Securities & Exchange Commission v. M & a West Inc.

538 F.3d 1043, 2008 U.S. App. LEXIS 17166, 2008 WL 3307217
CourtCourt of Appeals for the Ninth Circuit
DecidedAugust 12, 2008
Docket06-15165
StatusPublished
Cited by31 cases

This text of 538 F.3d 1043 (Securities & Exchange Commission v. M & a West Inc.) is published on Counsel Stack Legal Research, covering Court of Appeals for the Ninth Circuit primary law. Counsel Stack provides free access to over 12 million legal documents including statutes, case law, regulations, and constitutions.

Bluebook
Securities & Exchange Commission v. M & a West Inc., 538 F.3d 1043, 2008 U.S. App. LEXIS 17166, 2008 WL 3307217 (9th Cir. 2008).

Opinions

Opinion by Judge THOMAS; Partial Concurrence and Partial Dissent by Judge IKUTA.

THOMAS, Circuit Judge:

This case arose from the activities of M & A West, Inc. (“M & A West”), which, as the district court aptly stated, “can fairly be described as a sham incubator for start-up companies.” The Securities and Exchange Commission (“SEC”) brought a civil law enforcement action against defendant/ appellant Stanley Medley and five co-defendants. This appeal concerns the charges against Medley only. Medley was charged with violating Section 5 of the Securities Act of 1933 (“the Act”), 15 U.S.C. § 77e, for selling unregistered securities. On summary judgment, the district court held that Stanley was an underwriter under Section 2(11) of the Act, 15 U.S.C. § 77b(ll), and therefore not exempt from Section 5’s registration requirements under Section 4(1), 15 U.S.C. § 77d(l). The court also imposed remedies in the form of a five-year injunction, civil penalties, disgorgement and pre-judgment interest. On appeal Medley argues, as he did before the district court, that he acted in reliance on Rule 144(k), 17 C.F.R. § 230.144(k),1 a safe harbor under which persons are deemed not to be underwriters as the term is used in Section 2(11).
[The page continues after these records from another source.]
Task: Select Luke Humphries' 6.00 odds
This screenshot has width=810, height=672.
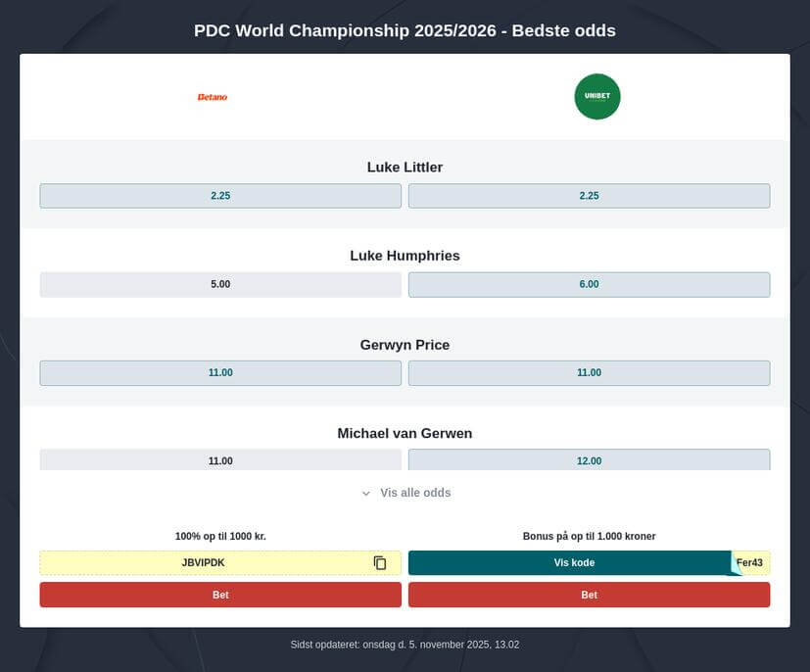Action: 589,284
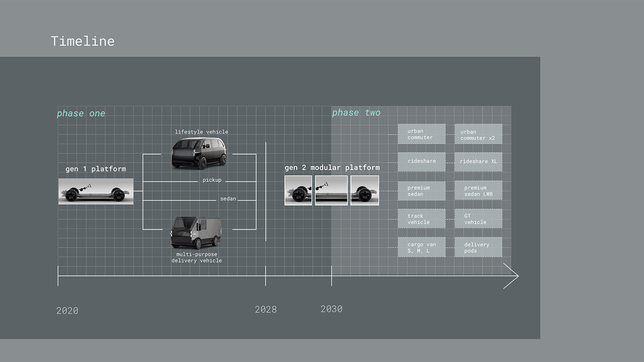The image size is (644, 362).
Task: Expand the GT vehicle entry
Action: pos(478,218)
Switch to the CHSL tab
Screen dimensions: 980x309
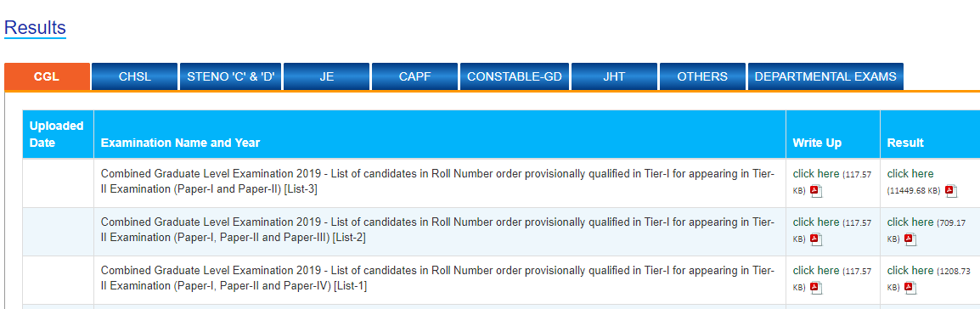tap(134, 76)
We conclude that the district court properly held that Medley was an underwriter, and therefore not exempt from the registration requirements. We also conclude that the district court did not err in ordering that Medley disgorge all profits, with interest, he obtained from these transactions. However, we conclude that genuine issues of material fact precluded the entry of summary judgment as to the imposition of the civil sanctions — specifically, the second-tier penalties and the five-year injunction. We therefore vacate the summary judgment on civil sanctions and remand for an evidentiary hearing.

I

The claims against Medley arise from a series of “reverse merger” transactions. A reverse merger is a transaction in which a privately-held corporation acquires a publicly-traded corporation, thereby allowing the private corporation to transform into a publicly-traded corporation without the necessity of making an initial stock offering. Often, and in the three reverse mergers at issue here, the public corporation is a shell company with minimal assets and liabilities and no actual operations. To effect the reverse merger, the shell public corporation will exchange its trea[1047]*1047sury stock for all outstanding shares of the privately-held corporation. In consideration, the controlling shareholders of the shell public corporation transfer a majority of their shares to the owners of the private corporation. After the transaction, the newly merged public corporation will assume the identity and name of the former private company. Thus, the private corporation is transformed into a publicly traded company, without going through the complicated process of an initial stock offering.

Since 1992, Medley has been in the business of assisting private corporations to become publicly-traded corporations through reverse merger transactions. Medley would identify a suitable public shell company into which the private company would merge, advise the private company, coordinate the transaction with both parties, and assist with the paperwork involved in such a transaction.

In the transactions at issue here, Medley assisted his co-defendants in arranging reverse mergers for three privately-held companies: M & A West and two of its subsidiaries. Medley helped to seek out public shell companies that were willing to enter into a reverse merger. Medley then prepared the documentation for the merger and acted as a conduit for the negotiations.

The owners of the shell companies used in these transactions were compensated largely through the retention, and eventual sale, of a small portion of the stock in the newly-merged entities. Medley was compensated for his work through both a cash fee and a block of shares in the newly-merged company. Medley and the former shell owners all entered into “lock-up” agreements allowing the immediate sale of a small portion of their shares, with the remaining shares becoming eligible for sale in blocks every month for the following six months.

A

The VirtualLender Transaction

The first reverse merger involved M & A West Financial, Inc., a wholly-owned subsidiary of M & A West. During the merger process, M & A West Financial, Inc. was known as Virtuallender.com, Inc. (“VirtualLender”). Medley was hired in late 1998 or early 1999 to assist with arranging a reverse merger for VirtualLen-der. Medley identified Golden Chain Marketing, Inc. (“Golden Chain”), as a suitable public shell company for a reverse merger and prepared the documentation for the reverse merger.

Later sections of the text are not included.